Start of Supplied material

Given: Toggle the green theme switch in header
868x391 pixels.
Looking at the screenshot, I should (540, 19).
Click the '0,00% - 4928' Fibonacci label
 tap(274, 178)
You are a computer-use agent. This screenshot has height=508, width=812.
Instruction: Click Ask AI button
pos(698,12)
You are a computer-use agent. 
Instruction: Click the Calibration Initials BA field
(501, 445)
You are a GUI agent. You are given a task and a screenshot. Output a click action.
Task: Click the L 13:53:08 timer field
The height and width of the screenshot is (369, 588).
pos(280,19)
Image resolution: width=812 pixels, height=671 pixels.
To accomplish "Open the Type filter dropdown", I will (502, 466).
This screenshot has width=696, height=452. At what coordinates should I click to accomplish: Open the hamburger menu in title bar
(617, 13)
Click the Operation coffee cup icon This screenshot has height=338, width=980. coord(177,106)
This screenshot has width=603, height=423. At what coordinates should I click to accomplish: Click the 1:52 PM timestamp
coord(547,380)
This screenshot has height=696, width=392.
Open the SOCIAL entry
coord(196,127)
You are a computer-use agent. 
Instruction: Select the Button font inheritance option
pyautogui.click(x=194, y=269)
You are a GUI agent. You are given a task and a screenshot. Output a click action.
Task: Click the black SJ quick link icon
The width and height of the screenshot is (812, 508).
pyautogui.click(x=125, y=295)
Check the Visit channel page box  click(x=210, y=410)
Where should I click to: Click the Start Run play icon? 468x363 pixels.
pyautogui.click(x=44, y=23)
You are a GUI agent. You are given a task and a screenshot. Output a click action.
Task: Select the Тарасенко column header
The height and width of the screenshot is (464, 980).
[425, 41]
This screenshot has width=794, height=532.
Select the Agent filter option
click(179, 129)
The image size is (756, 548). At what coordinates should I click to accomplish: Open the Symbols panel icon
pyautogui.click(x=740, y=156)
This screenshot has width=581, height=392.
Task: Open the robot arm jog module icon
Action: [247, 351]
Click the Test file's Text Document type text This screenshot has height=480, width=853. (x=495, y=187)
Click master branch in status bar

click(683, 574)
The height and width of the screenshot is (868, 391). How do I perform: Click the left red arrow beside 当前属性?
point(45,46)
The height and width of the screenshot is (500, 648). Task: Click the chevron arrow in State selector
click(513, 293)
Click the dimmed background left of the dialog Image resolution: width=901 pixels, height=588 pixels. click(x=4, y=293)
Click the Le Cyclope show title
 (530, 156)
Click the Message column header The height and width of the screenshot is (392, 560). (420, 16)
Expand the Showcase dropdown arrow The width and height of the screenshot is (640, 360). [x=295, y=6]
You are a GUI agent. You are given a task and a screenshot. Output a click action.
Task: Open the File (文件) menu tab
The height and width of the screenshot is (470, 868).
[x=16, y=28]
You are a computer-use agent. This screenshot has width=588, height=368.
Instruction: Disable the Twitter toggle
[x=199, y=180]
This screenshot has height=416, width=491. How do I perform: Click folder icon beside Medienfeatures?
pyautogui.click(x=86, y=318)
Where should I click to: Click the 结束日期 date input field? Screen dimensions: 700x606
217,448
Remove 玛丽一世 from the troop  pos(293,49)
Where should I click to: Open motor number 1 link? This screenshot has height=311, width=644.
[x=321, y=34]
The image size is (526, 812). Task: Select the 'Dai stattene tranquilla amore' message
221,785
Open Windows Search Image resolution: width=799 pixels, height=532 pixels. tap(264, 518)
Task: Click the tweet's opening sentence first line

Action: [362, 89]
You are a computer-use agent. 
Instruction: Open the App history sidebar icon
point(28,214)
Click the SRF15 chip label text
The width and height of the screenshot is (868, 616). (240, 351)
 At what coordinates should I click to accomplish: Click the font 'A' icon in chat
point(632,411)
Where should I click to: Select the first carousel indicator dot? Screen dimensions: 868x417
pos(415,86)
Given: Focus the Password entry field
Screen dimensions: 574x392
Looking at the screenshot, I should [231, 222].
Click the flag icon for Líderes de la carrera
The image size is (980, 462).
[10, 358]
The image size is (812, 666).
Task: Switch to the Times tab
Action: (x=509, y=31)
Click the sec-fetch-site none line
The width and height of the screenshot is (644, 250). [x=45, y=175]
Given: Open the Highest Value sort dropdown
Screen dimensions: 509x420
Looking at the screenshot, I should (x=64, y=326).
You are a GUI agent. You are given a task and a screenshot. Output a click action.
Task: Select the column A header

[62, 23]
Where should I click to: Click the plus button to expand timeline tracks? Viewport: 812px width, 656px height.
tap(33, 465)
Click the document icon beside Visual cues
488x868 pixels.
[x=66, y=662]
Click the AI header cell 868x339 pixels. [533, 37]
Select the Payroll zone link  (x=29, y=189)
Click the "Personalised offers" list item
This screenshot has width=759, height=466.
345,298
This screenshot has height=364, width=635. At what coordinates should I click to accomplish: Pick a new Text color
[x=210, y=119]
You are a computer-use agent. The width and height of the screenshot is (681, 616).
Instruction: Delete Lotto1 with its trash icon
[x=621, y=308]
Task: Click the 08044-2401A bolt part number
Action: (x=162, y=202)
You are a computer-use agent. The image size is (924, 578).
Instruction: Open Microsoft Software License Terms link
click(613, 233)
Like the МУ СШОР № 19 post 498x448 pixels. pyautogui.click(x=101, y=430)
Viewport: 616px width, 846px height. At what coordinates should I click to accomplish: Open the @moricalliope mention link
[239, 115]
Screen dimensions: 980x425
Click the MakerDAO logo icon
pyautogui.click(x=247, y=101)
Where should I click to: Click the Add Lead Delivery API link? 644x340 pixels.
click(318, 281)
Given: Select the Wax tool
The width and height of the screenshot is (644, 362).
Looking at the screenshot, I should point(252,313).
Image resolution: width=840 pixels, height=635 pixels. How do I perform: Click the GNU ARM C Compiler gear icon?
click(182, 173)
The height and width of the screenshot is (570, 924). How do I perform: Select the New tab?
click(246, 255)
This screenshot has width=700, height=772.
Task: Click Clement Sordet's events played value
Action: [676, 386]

End of Supplied material

Problem: Every record must be repeated precisely and in full.

Your solution:
Given: Toggle the green theme switch in header
868x391 pixels.
Looking at the screenshot, I should (540, 19).
Click the '0,00% - 4928' Fibonacci label
 tap(274, 178)
You are a computer-use agent. This screenshot has height=508, width=812.
Instruction: Click Ask AI button
pos(698,12)
You are a computer-use agent. 
Instruction: Click the Calibration Initials BA field
(501, 445)
You are a GUI agent. You are given a task and a screenshot. Output a click action.
Task: Click the L 13:53:08 timer field
The height and width of the screenshot is (369, 588).
pos(280,19)
Image resolution: width=812 pixels, height=671 pixels.
To accomplish "Open the Type filter dropdown", I will (502, 466).
This screenshot has width=696, height=452. At what coordinates should I click to accomplish: Open the hamburger menu in title bar
(617, 13)
Click the Operation coffee cup icon This screenshot has height=338, width=980. coord(177,106)
This screenshot has width=603, height=423. At what coordinates should I click to accomplish: Click the 1:52 PM timestamp
coord(547,380)
This screenshot has height=696, width=392.
Open the SOCIAL entry
coord(196,127)
You are a computer-use agent. 
Instruction: Select the Button font inheritance option
pyautogui.click(x=194, y=269)
You are a GUI agent. You are given a task and a screenshot. Output a click action.
Task: Click the black SJ quick link icon
The width and height of the screenshot is (812, 508).
pyautogui.click(x=125, y=295)
Check the Visit channel page box  click(x=210, y=410)
Where should I click to: Click the Start Run play icon? 468x363 pixels.
pyautogui.click(x=44, y=23)
You are a GUI agent. You are given a task and a screenshot. Output a click action.
Task: Select the Тарасенко column header
The height and width of the screenshot is (464, 980).
[425, 41]
This screenshot has width=794, height=532.
Select the Agent filter option
click(179, 129)
The image size is (756, 548). At what coordinates should I click to accomplish: Open the Symbols panel icon
pyautogui.click(x=740, y=156)
This screenshot has width=581, height=392.
Task: Open the robot arm jog module icon
Action: [247, 351]
Click the Test file's Text Document type text This screenshot has height=480, width=853. (x=495, y=187)
Click master branch in status bar

click(683, 574)
The height and width of the screenshot is (868, 391). How do I perform: Click the left red arrow beside 当前属性?
point(45,46)
The height and width of the screenshot is (500, 648). Task: Click the chevron arrow in State selector
click(513, 293)
Click the dimmed background left of the dialog Image resolution: width=901 pixels, height=588 pixels. click(x=4, y=293)
Click the Le Cyclope show title
 (530, 156)
Click the Message column header The height and width of the screenshot is (392, 560). (420, 16)
Expand the Showcase dropdown arrow The width and height of the screenshot is (640, 360). [x=295, y=6]
You are a GUI agent. You are given a task and a screenshot. Output a click action.
Task: Open the File (文件) menu tab
The height and width of the screenshot is (470, 868).
[x=16, y=28]
You are a computer-use agent. This screenshot has width=588, height=368.
Instruction: Disable the Twitter toggle
[x=199, y=180]
This screenshot has height=416, width=491. How do I perform: Click folder icon beside Medienfeatures?
pyautogui.click(x=86, y=318)
Where should I click to: Click the 结束日期 date input field? Screen dimensions: 700x606
217,448
Remove 玛丽一世 from the troop  pos(293,49)
Where should I click to: Open motor number 1 link? This screenshot has height=311, width=644.
[x=321, y=34]
The image size is (526, 812). Task: Select the 'Dai stattene tranquilla amore' message
221,785
Open Windows Search Image resolution: width=799 pixels, height=532 pixels. tap(264, 518)
Task: Click the tweet's opening sentence first line

Action: [362, 89]
You are a computer-use agent. 
Instruction: Open the App history sidebar icon
point(28,214)
Click the SRF15 chip label text
The width and height of the screenshot is (868, 616). (240, 351)
 At what coordinates should I click to accomplish: Click the font 'A' icon in chat
point(632,411)
Where should I click to: Select the first carousel indicator dot? Screen dimensions: 868x417
pos(415,86)
Given: Focus the Password entry field
Screen dimensions: 574x392
Looking at the screenshot, I should [231, 222].
Click the flag icon for Líderes de la carrera
The image size is (980, 462).
[10, 358]
The image size is (812, 666).
Task: Switch to the Times tab
Action: (x=509, y=31)
Click the sec-fetch-site none line
The width and height of the screenshot is (644, 250). [x=45, y=175]
Given: Open the Highest Value sort dropdown
Screen dimensions: 509x420
Looking at the screenshot, I should (x=64, y=326).
You are a GUI agent. You are given a task and a screenshot. Output a click action.
Task: Select the column A header

[62, 23]
Where should I click to: Click the plus button to expand timeline tracks? Viewport: 812px width, 656px height.
tap(33, 465)
Click the document icon beside Visual cues
488x868 pixels.
[x=66, y=662]
Click the AI header cell 868x339 pixels. [533, 37]
Select the Payroll zone link  (x=29, y=189)
Click the "Personalised offers" list item
This screenshot has width=759, height=466.
345,298
This screenshot has height=364, width=635. At what coordinates should I click to accomplish: Pick a new Text color
[x=210, y=119]
You are a computer-use agent. The width and height of the screenshot is (681, 616).
Instruction: Delete Lotto1 with its trash icon
[x=621, y=308]
Task: Click the 08044-2401A bolt part number
Action: (x=162, y=202)
You are a computer-use agent. The image size is (924, 578).
Instruction: Open Microsoft Software License Terms link
click(613, 233)
Like the МУ СШОР № 19 post 498x448 pixels. pyautogui.click(x=101, y=430)
Viewport: 616px width, 846px height. At what coordinates should I click to accomplish: Open the @moricalliope mention link
[239, 115]
Screen dimensions: 980x425
Click the MakerDAO logo icon
pyautogui.click(x=247, y=101)
Where should I click to: Click the Add Lead Delivery API link? 644x340 pixels.
click(318, 281)
Given: Select the Wax tool
The width and height of the screenshot is (644, 362).
Looking at the screenshot, I should point(252,313).
Image resolution: width=840 pixels, height=635 pixels. How do I perform: Click the GNU ARM C Compiler gear icon?
click(182, 173)
The height and width of the screenshot is (570, 924). How do I perform: Select the New tab?
click(246, 255)
This screenshot has width=700, height=772.
Task: Click Clement Sordet's events played value
Action: [676, 386]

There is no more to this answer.